El Ministerio de Educación, por su parte, mantiene abierta una investigación para determinar si existen otros episodios similares al de Guerrero y si la universidad incurrió en incumplimientos de los requisitos de graduación o en la validez de los diplomas entregados. La desconfianza interna y externa obligó a la Fundación San José a colaborar estrechamente con las autoridades para esclarecer los hechos.
El impacto del caso Guerrero se ha visto amplificado por otros hallazgos recientes. Un informe de la Junta Central de Contadores del Ministerio de Industria y Comercio, citado por Blu Radio, reveló que la expedición de tarjetas profesionales para contadores egresados de la San José aumentó en un 2.051% entre 2021 y 2023, un fenómeno sin precedentes en Colombia, atribuido a la oferta de programas intensivos de corta duración.
Este auge también se refleja en el crecimiento de la matrícula: según el Sistema Nacional de Información de la Educación Superior (Snies), la universidad pasó de 1.768 estudiantes en 2020 a 5.656 en 2024, lo que representa un incremento del 219,8%. En los programas profesionales, el salto fue aún mayor, de 485 a 3.753 estudiantes, equivalente a un 673,7% de aumento.
La universidad, que hoy cuenta con 8.800 estudiantes, ve cómo la confianza de su comunidad se tambalea.

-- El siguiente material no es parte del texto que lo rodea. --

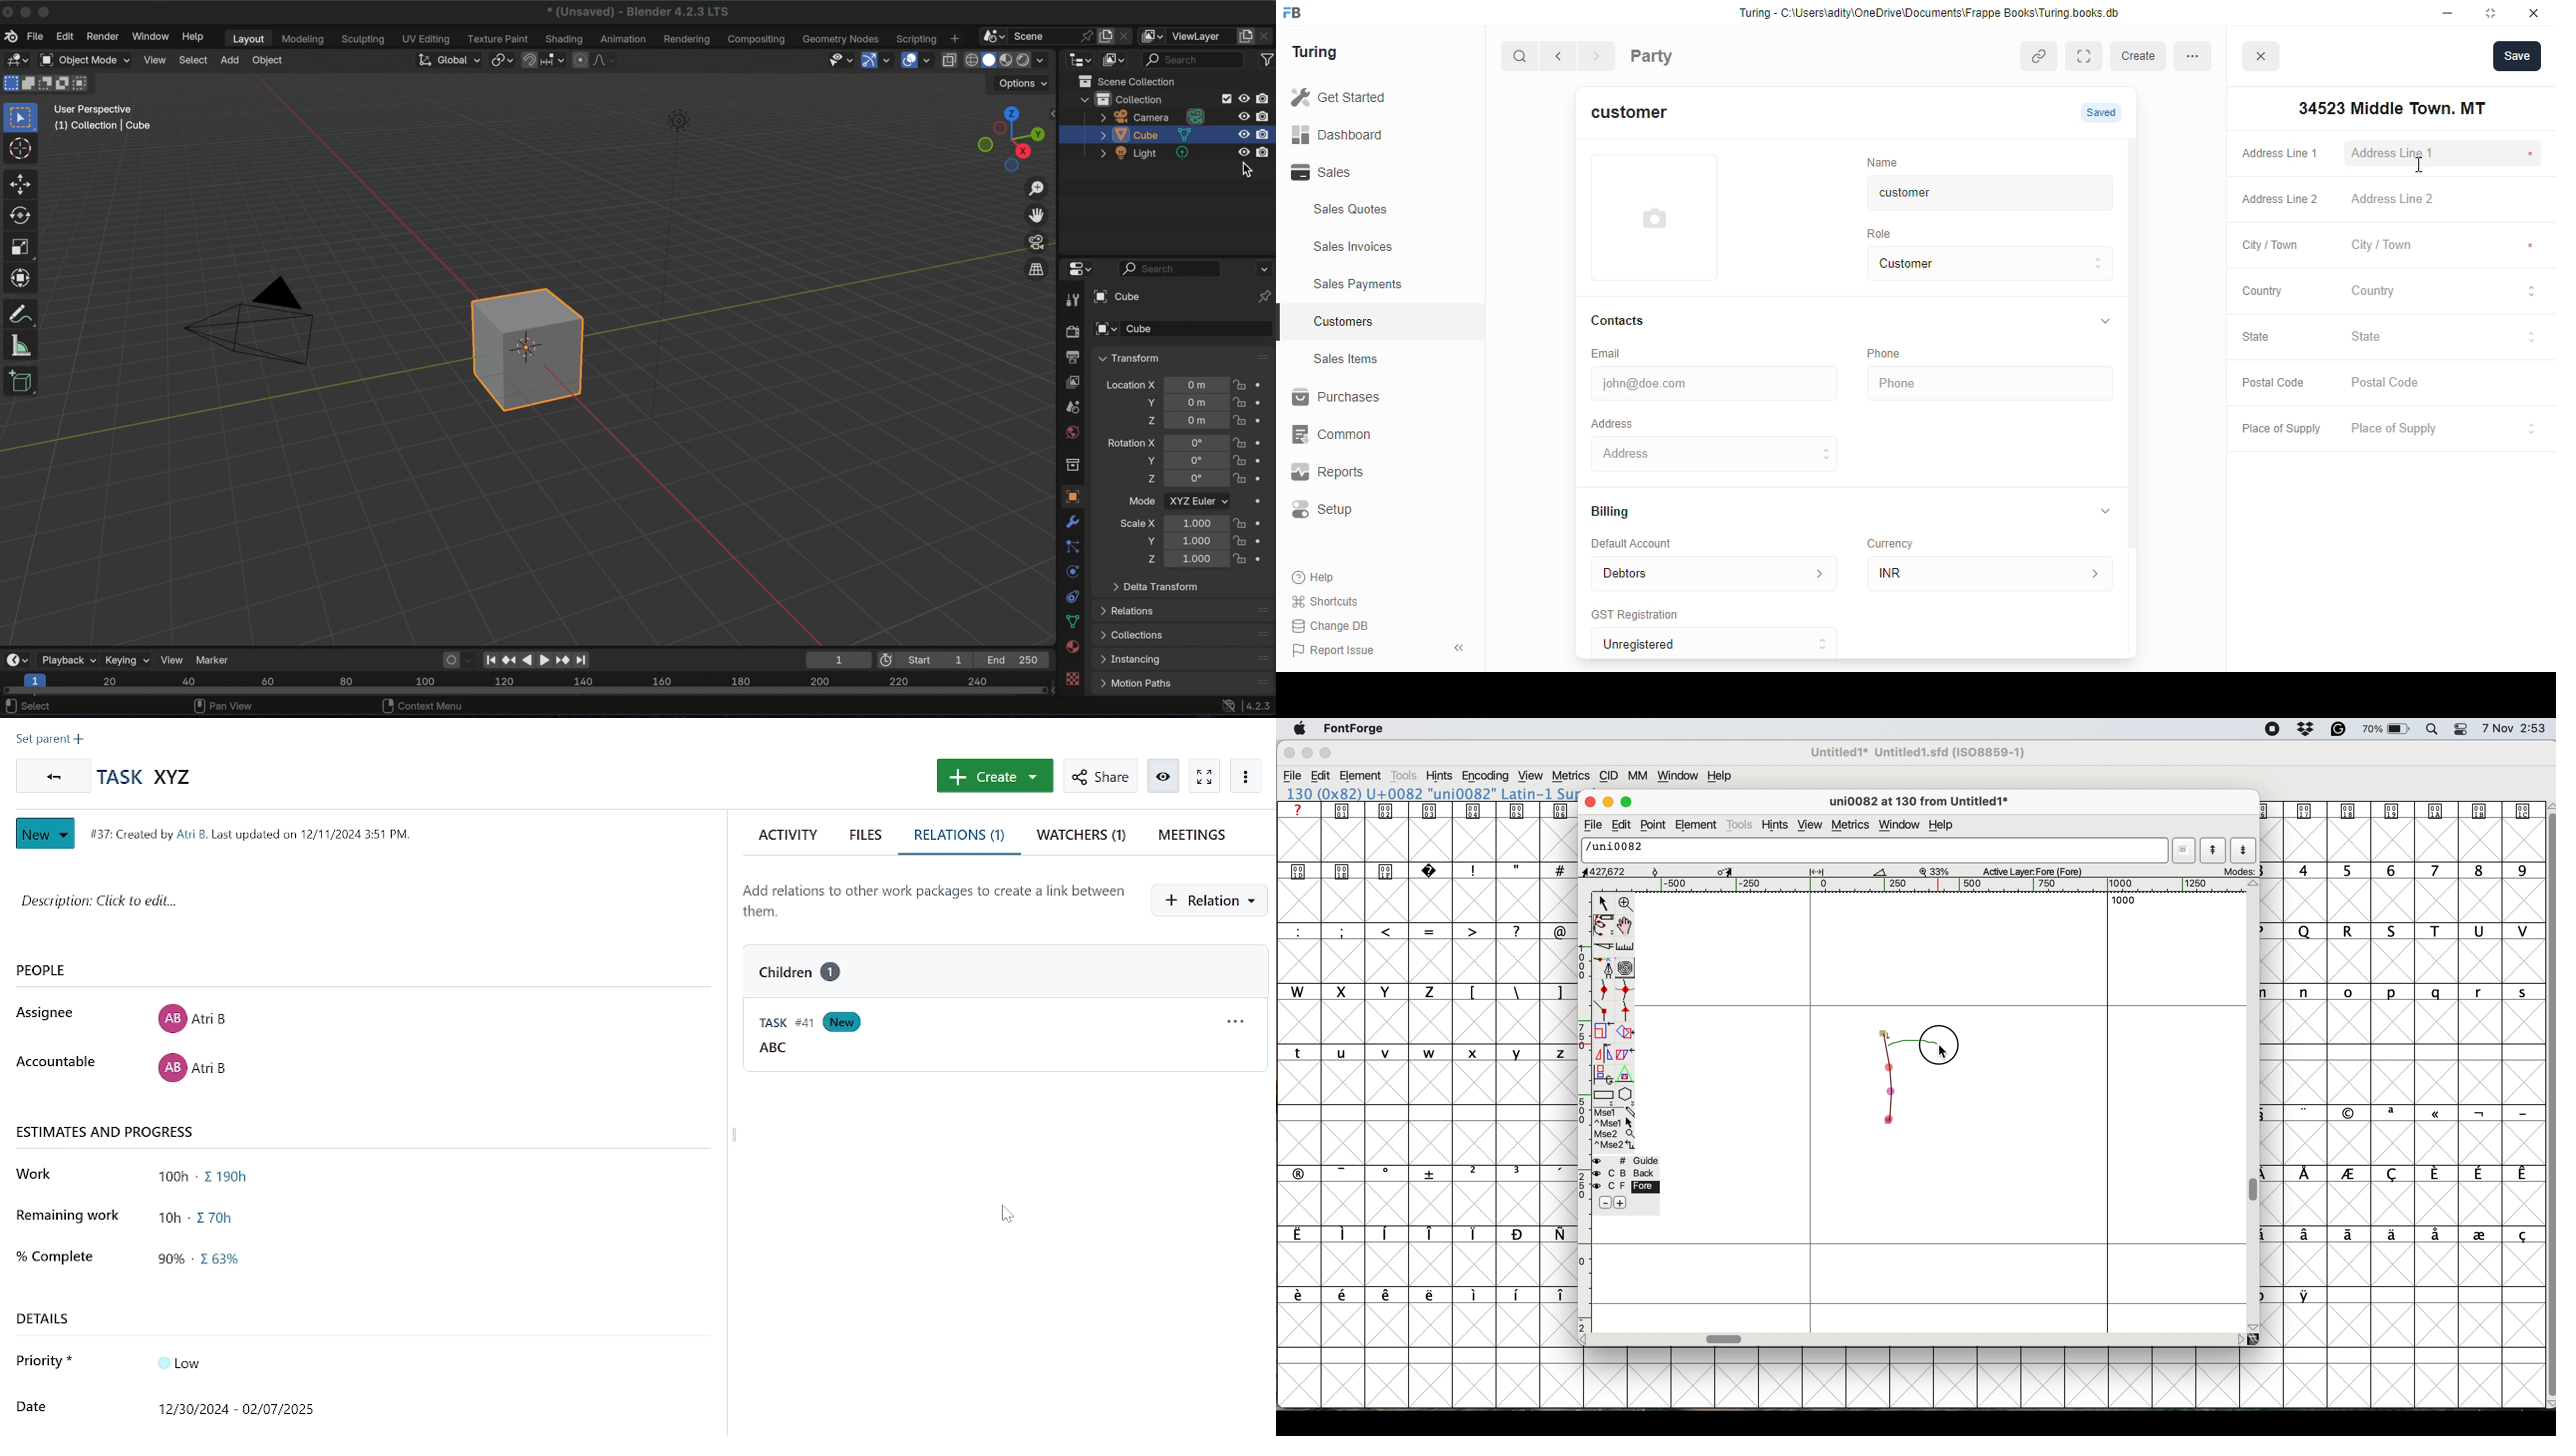  I want to click on , so click(1327, 740).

Pareja, visiblemente afectado, reiteró que dedicó más de medio siglo a construir una institución seria y que fue el primer sorprendido al descubrir que Gutiérrez había expedido un diploma sin respaldo académico.
El escándalo provocó el despido inmediato de Gutiérrez y su equipo, así como la apertura de una investigación interna para determinar cómo fue posible la emisión de un título fraudulento sin que nadie lo advirtiera.
En cuanto a las especulaciones sobre posibles vínculos políticos, Pareja negó cualquier relación con el ministro del Interior, Armando Benedetti, y rechazó que este haya intercedido para que Juliana Guerrero obtuviera el título de manera irregular.
Hasta el momento, la investigación no ha logrado establecer quién solicitó al secretario general la expedición del diploma falso ni si existió algún tipo de pago o recompensa. Gutiérrez sostiene ser el único responsable, aunque no ha ofrecido una explicación clara sobre sus motivos.